If a line in the records contains the word "chevron", count it; state the resulting number and nothing more.
START RECORD EXTRACTS
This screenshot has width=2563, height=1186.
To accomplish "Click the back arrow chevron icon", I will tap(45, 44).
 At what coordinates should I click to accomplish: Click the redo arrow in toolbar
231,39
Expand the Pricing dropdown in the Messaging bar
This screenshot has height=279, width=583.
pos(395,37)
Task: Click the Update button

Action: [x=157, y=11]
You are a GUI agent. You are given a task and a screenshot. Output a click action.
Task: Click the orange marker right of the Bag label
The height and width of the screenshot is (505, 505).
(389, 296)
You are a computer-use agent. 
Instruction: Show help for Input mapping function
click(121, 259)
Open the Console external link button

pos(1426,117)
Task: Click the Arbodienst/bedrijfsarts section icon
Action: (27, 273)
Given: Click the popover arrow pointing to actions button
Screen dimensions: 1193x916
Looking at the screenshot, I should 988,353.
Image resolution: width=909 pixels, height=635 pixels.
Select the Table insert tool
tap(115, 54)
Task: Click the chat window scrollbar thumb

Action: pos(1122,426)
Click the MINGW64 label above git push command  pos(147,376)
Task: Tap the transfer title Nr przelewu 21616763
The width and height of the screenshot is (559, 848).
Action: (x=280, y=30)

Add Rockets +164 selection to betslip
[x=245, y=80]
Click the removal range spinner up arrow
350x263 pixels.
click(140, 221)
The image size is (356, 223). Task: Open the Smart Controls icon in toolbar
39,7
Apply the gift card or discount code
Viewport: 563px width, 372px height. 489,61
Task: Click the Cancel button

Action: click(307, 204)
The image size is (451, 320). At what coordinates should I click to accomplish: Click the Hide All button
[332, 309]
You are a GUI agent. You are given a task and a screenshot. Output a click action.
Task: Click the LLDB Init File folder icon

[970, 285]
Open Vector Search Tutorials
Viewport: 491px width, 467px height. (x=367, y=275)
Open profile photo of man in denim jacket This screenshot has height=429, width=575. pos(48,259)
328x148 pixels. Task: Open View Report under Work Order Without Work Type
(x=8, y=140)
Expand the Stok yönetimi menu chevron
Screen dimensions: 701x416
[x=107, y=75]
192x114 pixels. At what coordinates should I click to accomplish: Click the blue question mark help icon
END RECORD EXTRACTS
▶ _ANSWER BOX_: 2